Segment Start: DATA

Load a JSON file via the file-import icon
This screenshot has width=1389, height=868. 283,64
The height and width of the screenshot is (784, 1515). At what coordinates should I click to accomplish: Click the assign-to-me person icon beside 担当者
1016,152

Segment End: DATA
Segment Start: DATA

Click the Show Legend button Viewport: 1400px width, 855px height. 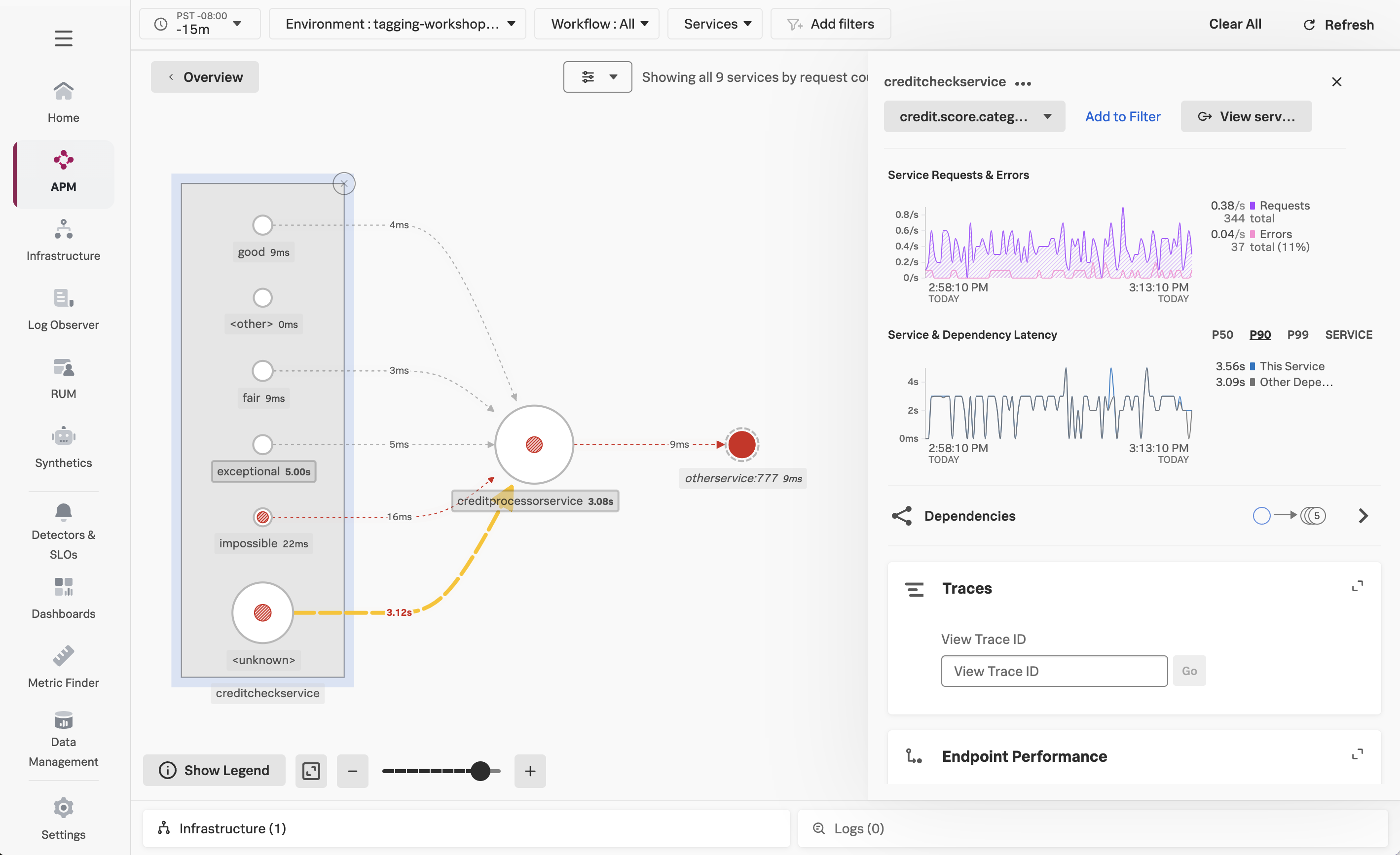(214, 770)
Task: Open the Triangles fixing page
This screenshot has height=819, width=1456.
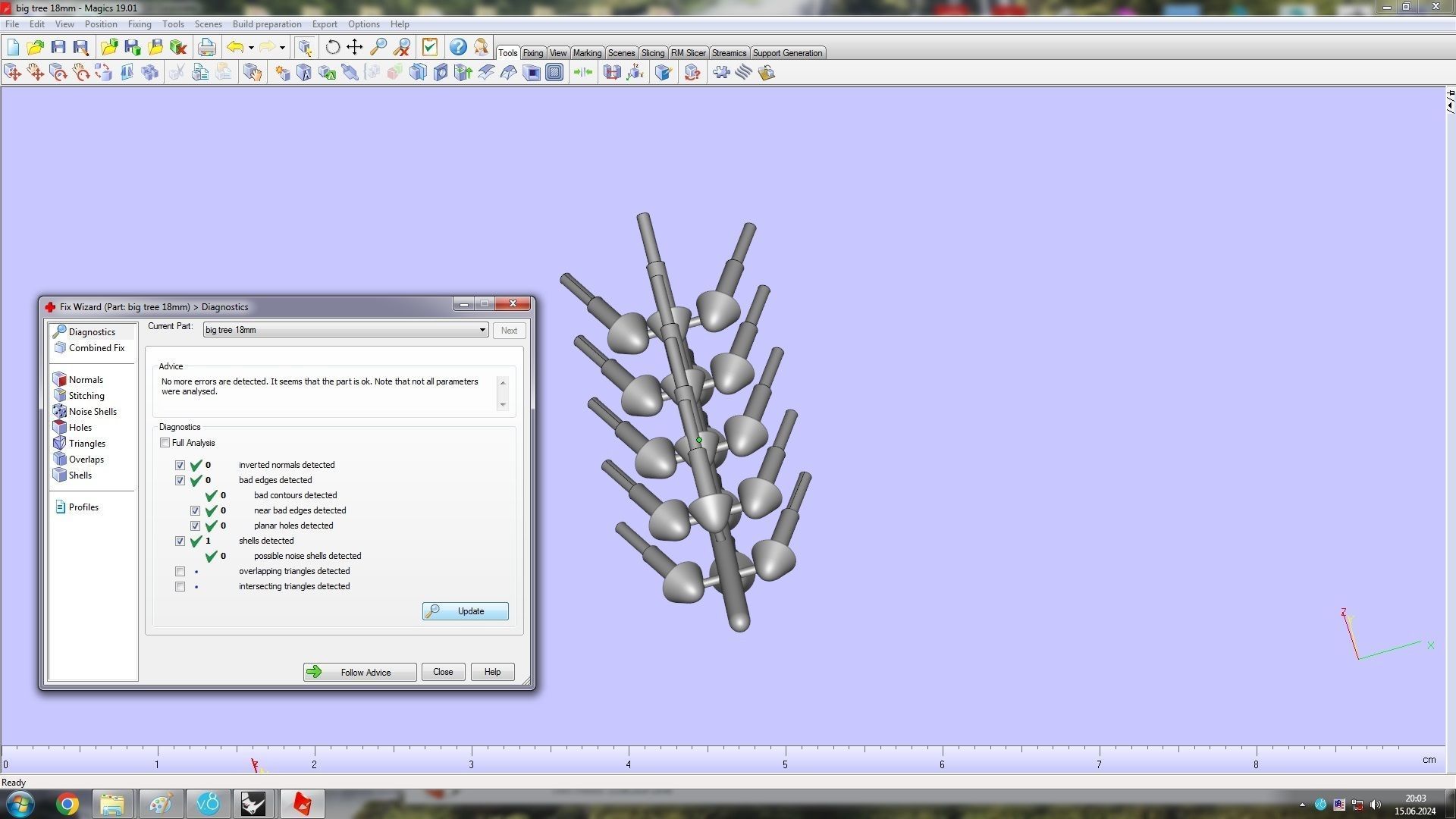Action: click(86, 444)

Segment End: DATA
Segment Start: DATA

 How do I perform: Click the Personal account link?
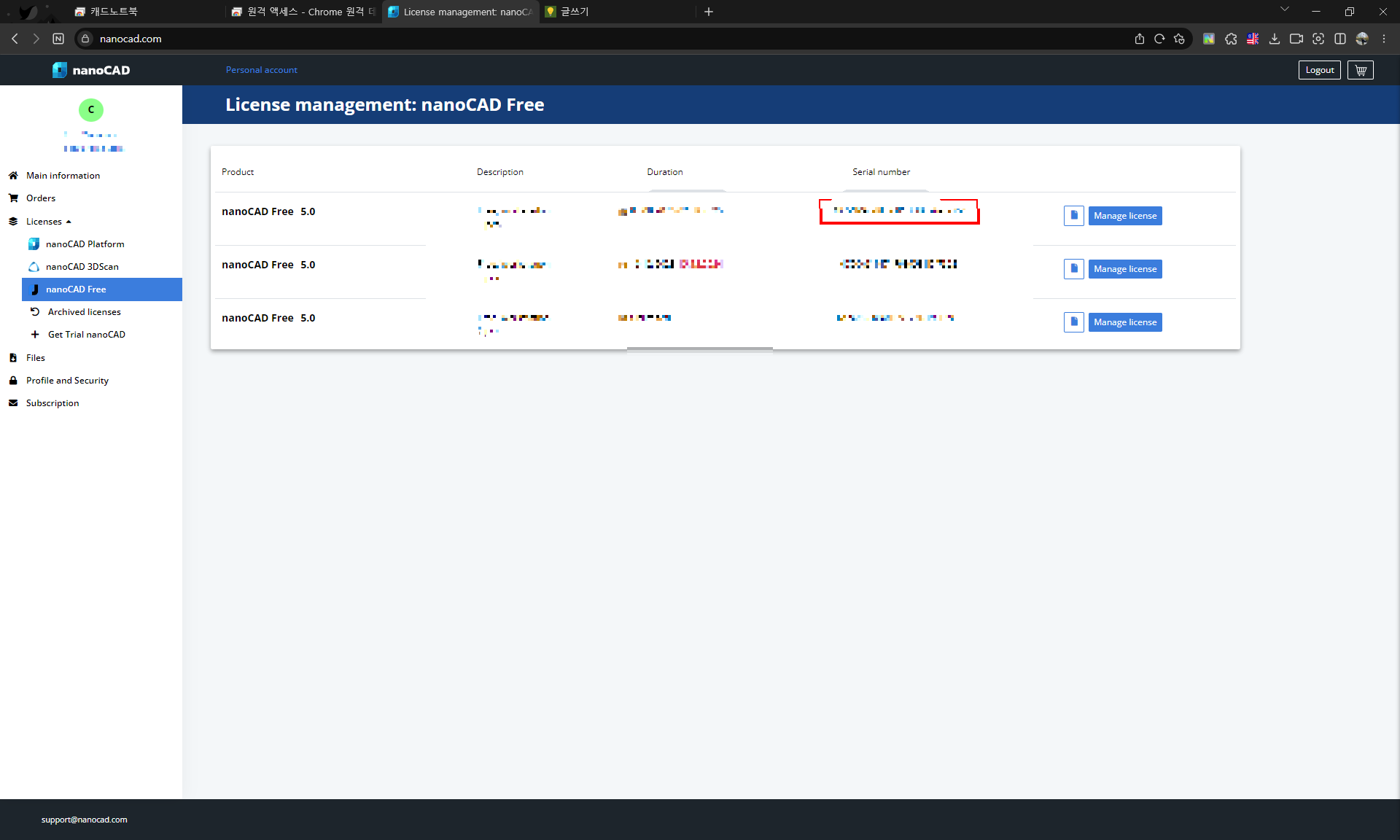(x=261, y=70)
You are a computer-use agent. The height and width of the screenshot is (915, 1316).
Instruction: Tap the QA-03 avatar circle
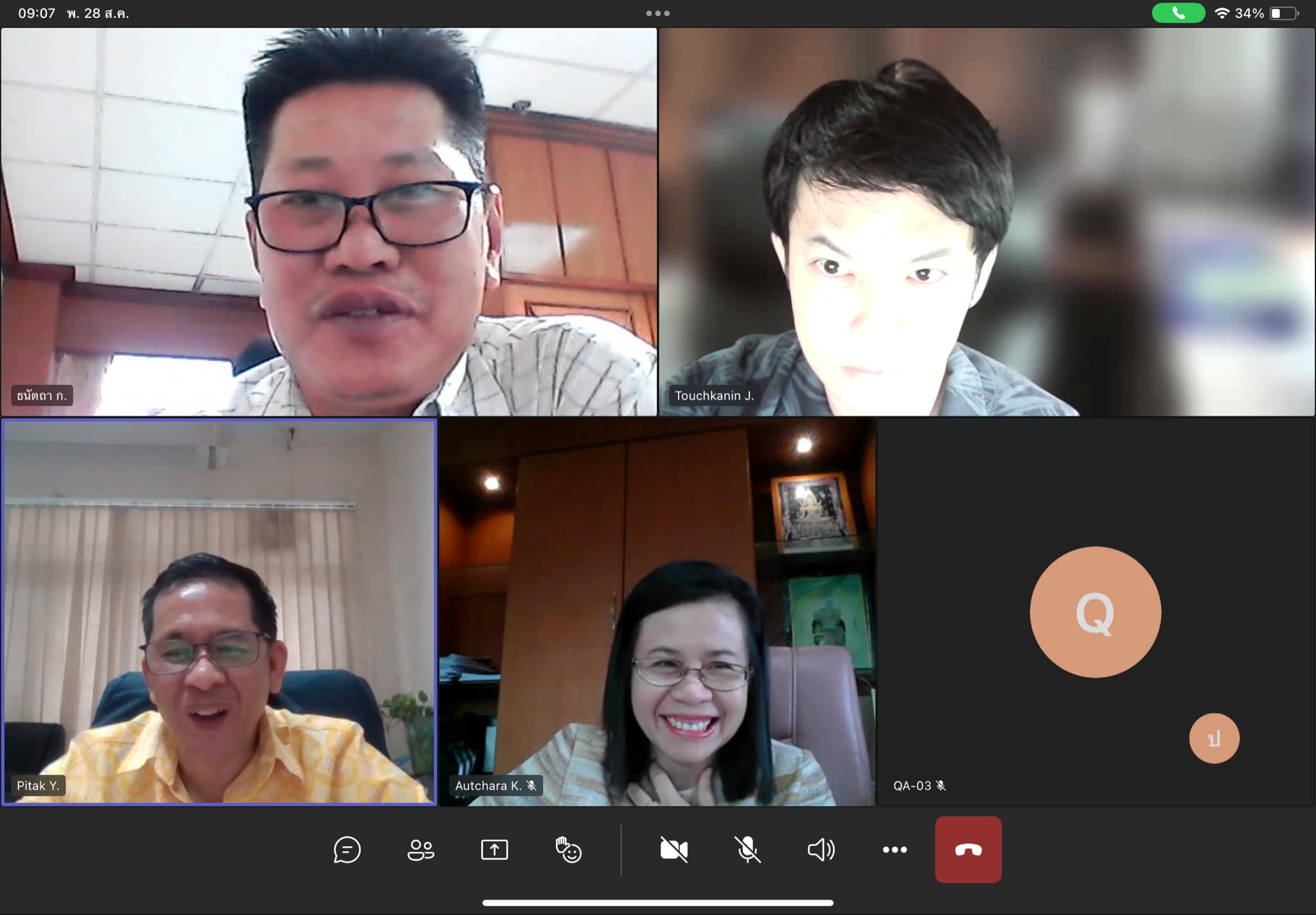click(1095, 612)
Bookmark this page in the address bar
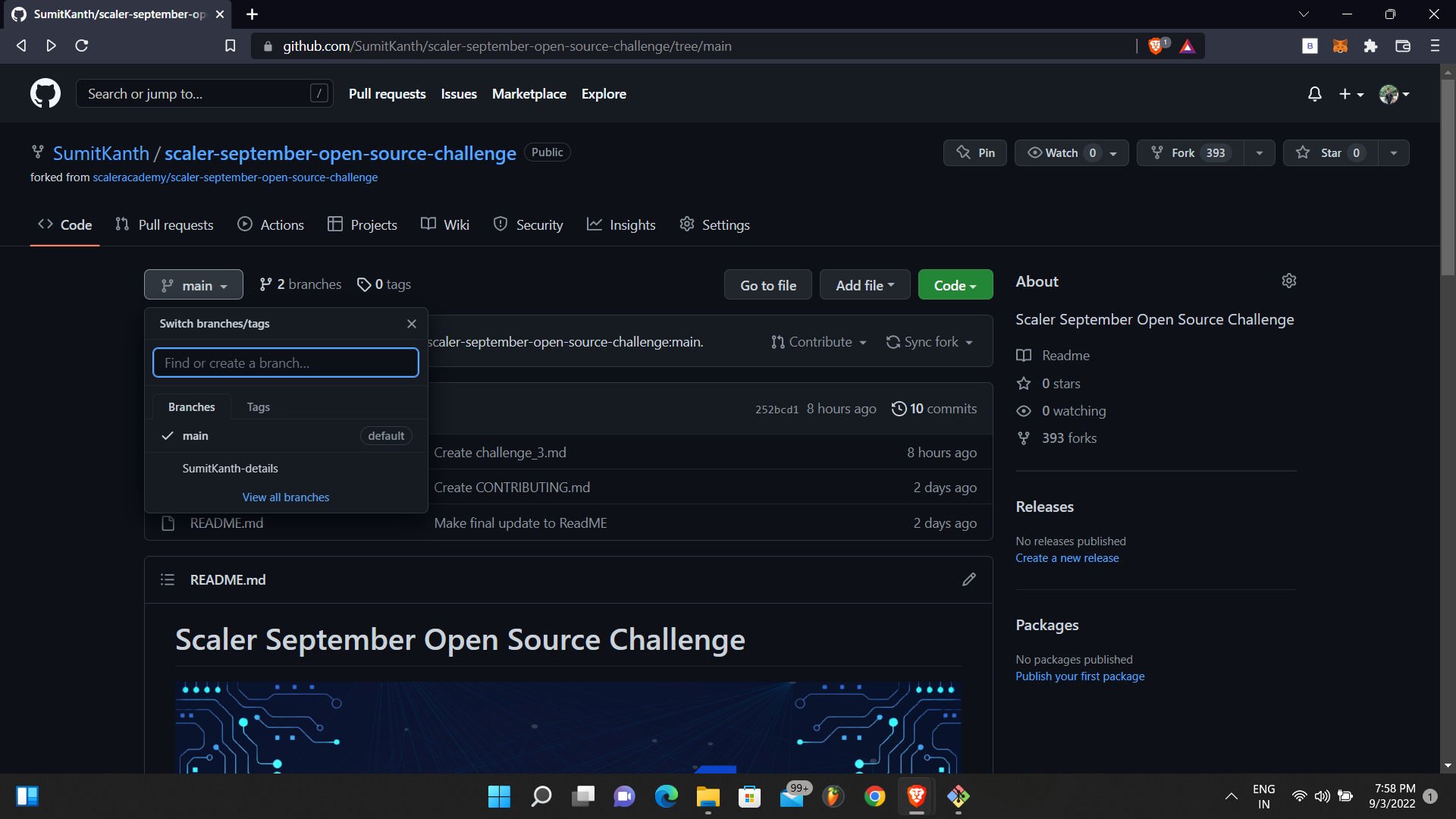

Segment End: DATA

■ **EXERCISE**
Treat the line with "Instruction: Tap the QA-03 avatar circle" as the start and the line with "Bookmark this page in the address bar" as the end, and return exactly that span of the data above, both ends included, without pictures.

■ **TASK SOLUTION**
Instruction: Tap the QA-03 avatar circle
click(1095, 612)
Bookmark this page in the address bar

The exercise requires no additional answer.